--- Given passage ---

A people person
For many, though, people skills don't come as easily as technical ones, and that can lead to project breakdowns. Approximately one-third of business leaders do not succeed because of poor people skills, according to a global 2005–2006 survey of 5,000 leaders and human resource representatives by Development Dimensions International, Bridgeville, Pa., USA. François Chiocchio, Ph.D., PMP, Université de Montréal, Montréal, Québec, Canada, and Neville Turbit of Project Perfect Pty Ltd., Sydney, Australia, weigh in on the debate over people and technical skills.
A project manager cannot live on technical skills alone.
How important are people skills in project management?
Mr. Turbit: Project managers don't always have direct authority over people. They are competing for time and attention against a whole range of other activities. They are trying to get the attention of people and push along a schedule that is not necessarily aligned with what those people see as their schedule. Project managers need to be able to motivate people, get their attention, communicate with them and secure their involvement in the project.

--- Given data ---

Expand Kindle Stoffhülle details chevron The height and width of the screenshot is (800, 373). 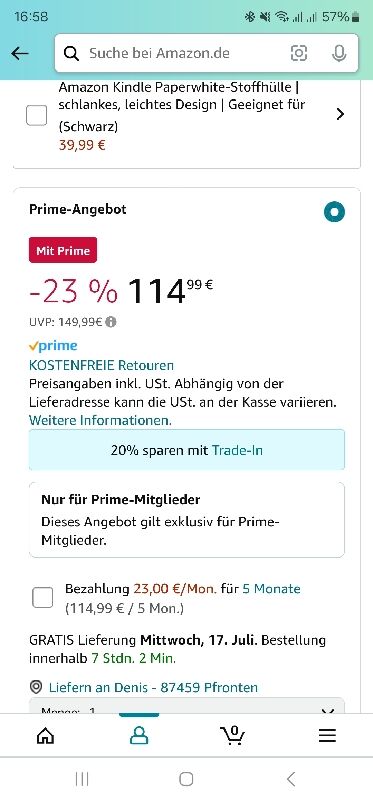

---

Set of tasks:
a) In the people-skills passage, roughly what share of business leaders fail because of poor people skills?
b) Please retype the people-skills passage word for word, beginning at the words "Mr. Turbit: Project" and stopping after "in the project.".

Answer set:
a) Approximately one-third.

b)
Mr. Turbit: Project managers don't always have direct authority over people. They are competing for time and attention against a whole range of other activities. They are trying to get the attention of people and push along a schedule that is not necessarily aligned with what those people see as their schedule. Project managers need to be able to motivate people, get their attention, communicate with them and secure their involvement in the project.